18 weeks? Why are they shortening the full-time academy and how is this a good idea?


----------



## HistoryHound (Aug 30, 2008)

Congratulations!


----------



## Oakum yokum (Jul 8, 2017)

Joel98 said:


> 18 weeks? Why are they shortening the full-time academy and how is this a good idea?


I've heard the long time rumor that the accademy is being consolidated into one.
FT+ R/I


----------



## pahapoika (Nov 5, 2006)

Congratulations Viz !!!
Another masscops success story, awesome


----------



## Treehouse413 (Mar 7, 2016)

visible25 said:


> Not *yet* from what we heard, in January the two MTPC-run academies will trial the 18 week program and if those go well, everyone else will switch. But I've also heard in January everyone switches over. So who knows
> 
> As for the other posts, thank you- very excited to join the profession


Honestly when I went through there was a ton of wasted down time. Definitely could be shorter or add more useful topics to fill it in.


----------



## bigfoot1120 (Mar 27, 2014)

Joel98 said:


> 18 weeks? Why are they shortening the full-time academy and how is this a good idea?

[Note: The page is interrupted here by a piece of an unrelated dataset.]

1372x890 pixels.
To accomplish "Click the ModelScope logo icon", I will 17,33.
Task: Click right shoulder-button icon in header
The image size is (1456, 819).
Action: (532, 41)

Because 24 weeks is a waste of time and money.


----------



## justmom (Nov 7, 2017)

visible25 said:


> After 24 intense weeks, my academy class graduated yesterday. It's still surreal and I am soaking it all in as much as possible! I just wanted to thank those of you who have enlightened, shaped, guided and influenced me not only during the academy but the few years I have been a member here.
> 
> Looking forward to hitting the streets and starting my career! Again, thank you for everything you've all been nothing short of supportive.
> 
> - Drinks on me soon


Best of luck. Stay safe, give the benefit of the doubt when you can


----------